- **Your task**
All lines in the records that carry the string "computer" are to be shown.

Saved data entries
::::::::
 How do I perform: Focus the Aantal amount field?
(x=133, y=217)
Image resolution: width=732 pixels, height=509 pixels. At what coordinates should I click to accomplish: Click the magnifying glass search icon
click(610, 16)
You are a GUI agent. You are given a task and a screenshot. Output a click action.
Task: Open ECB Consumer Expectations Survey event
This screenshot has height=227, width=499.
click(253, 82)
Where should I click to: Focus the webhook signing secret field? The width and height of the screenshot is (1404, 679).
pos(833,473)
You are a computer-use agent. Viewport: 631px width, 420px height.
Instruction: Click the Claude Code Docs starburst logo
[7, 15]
::::::::
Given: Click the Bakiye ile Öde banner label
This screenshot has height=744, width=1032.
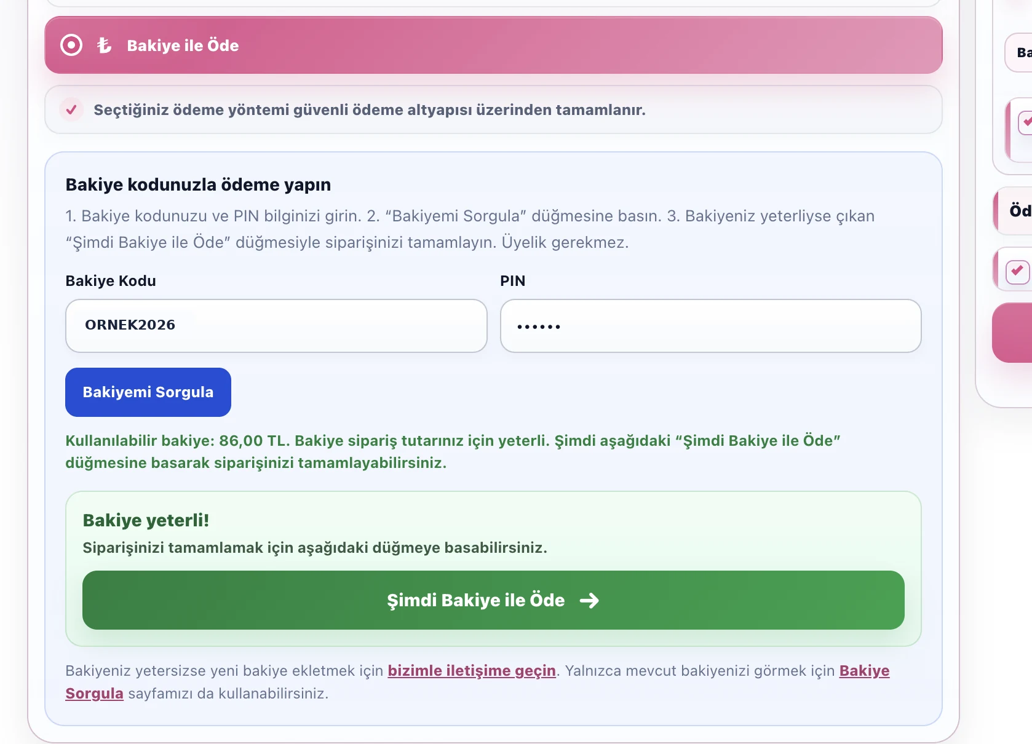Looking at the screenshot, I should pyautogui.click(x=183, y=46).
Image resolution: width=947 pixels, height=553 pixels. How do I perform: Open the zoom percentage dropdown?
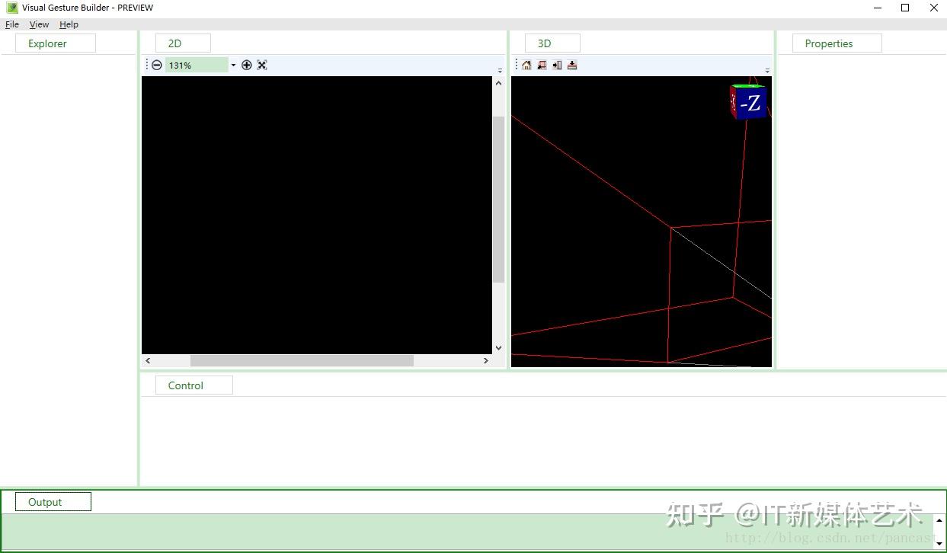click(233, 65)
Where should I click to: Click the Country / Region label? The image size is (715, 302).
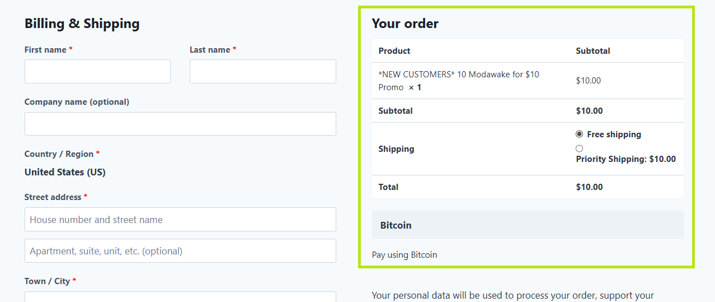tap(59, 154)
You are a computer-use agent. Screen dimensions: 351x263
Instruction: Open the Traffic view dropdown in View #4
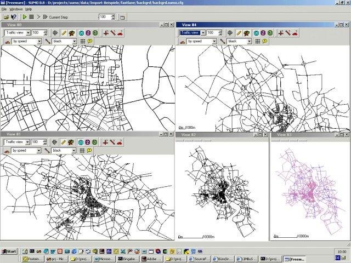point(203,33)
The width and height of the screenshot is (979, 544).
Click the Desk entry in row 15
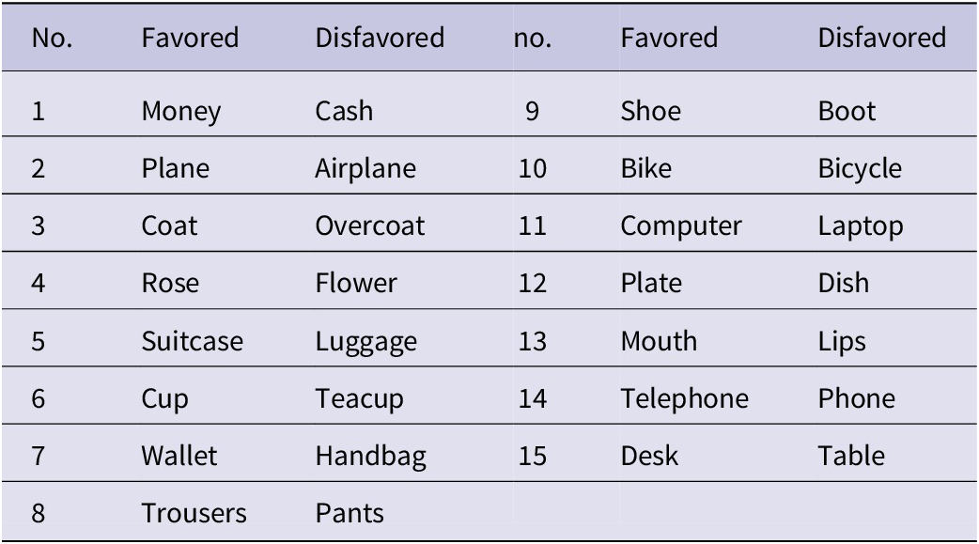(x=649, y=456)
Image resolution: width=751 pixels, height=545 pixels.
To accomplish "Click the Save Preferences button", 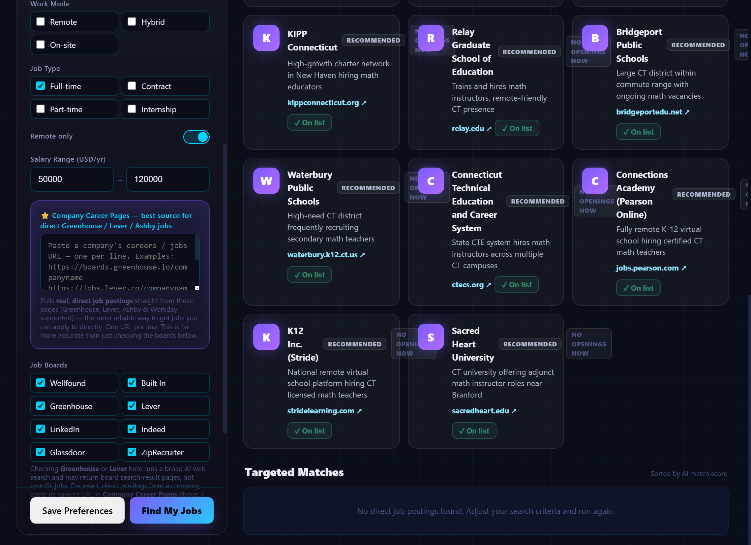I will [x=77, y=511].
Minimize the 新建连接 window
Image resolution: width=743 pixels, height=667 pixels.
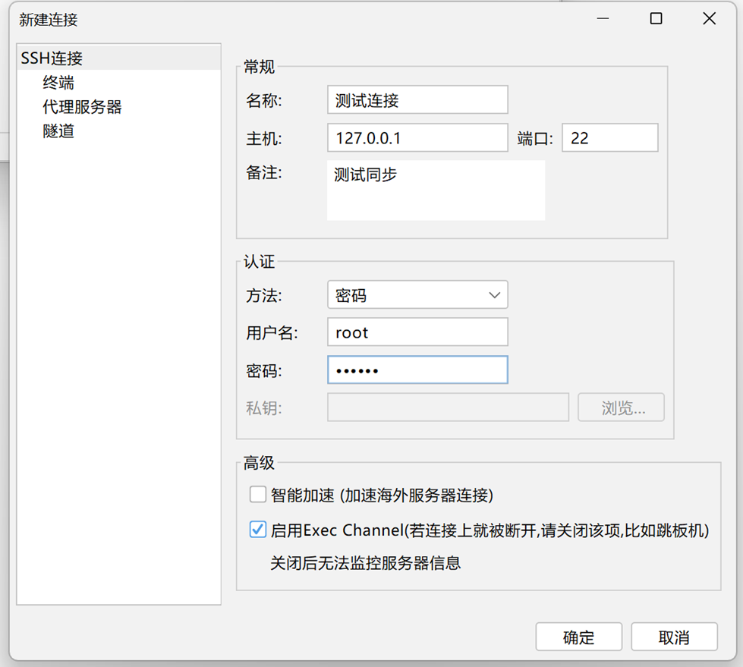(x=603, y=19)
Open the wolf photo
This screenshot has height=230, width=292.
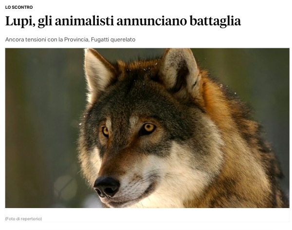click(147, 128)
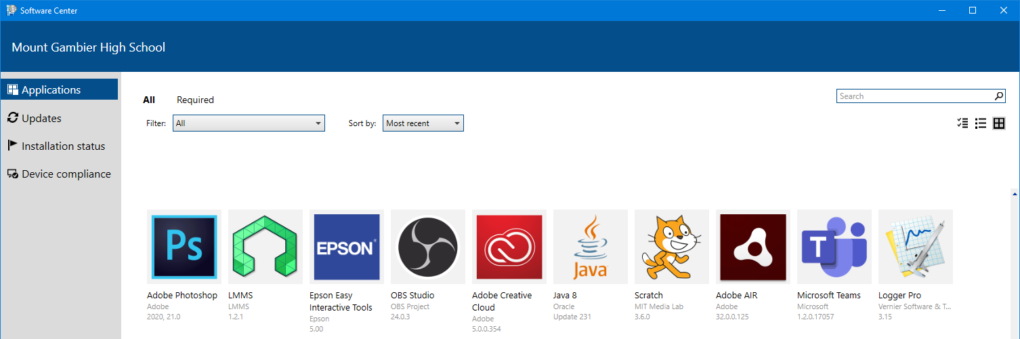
::::::::
- **Task solution**
You are a computer-use agent. Viewport: 631px width, 420px height.
You are a computer-use agent. Screen dimensions: 351x263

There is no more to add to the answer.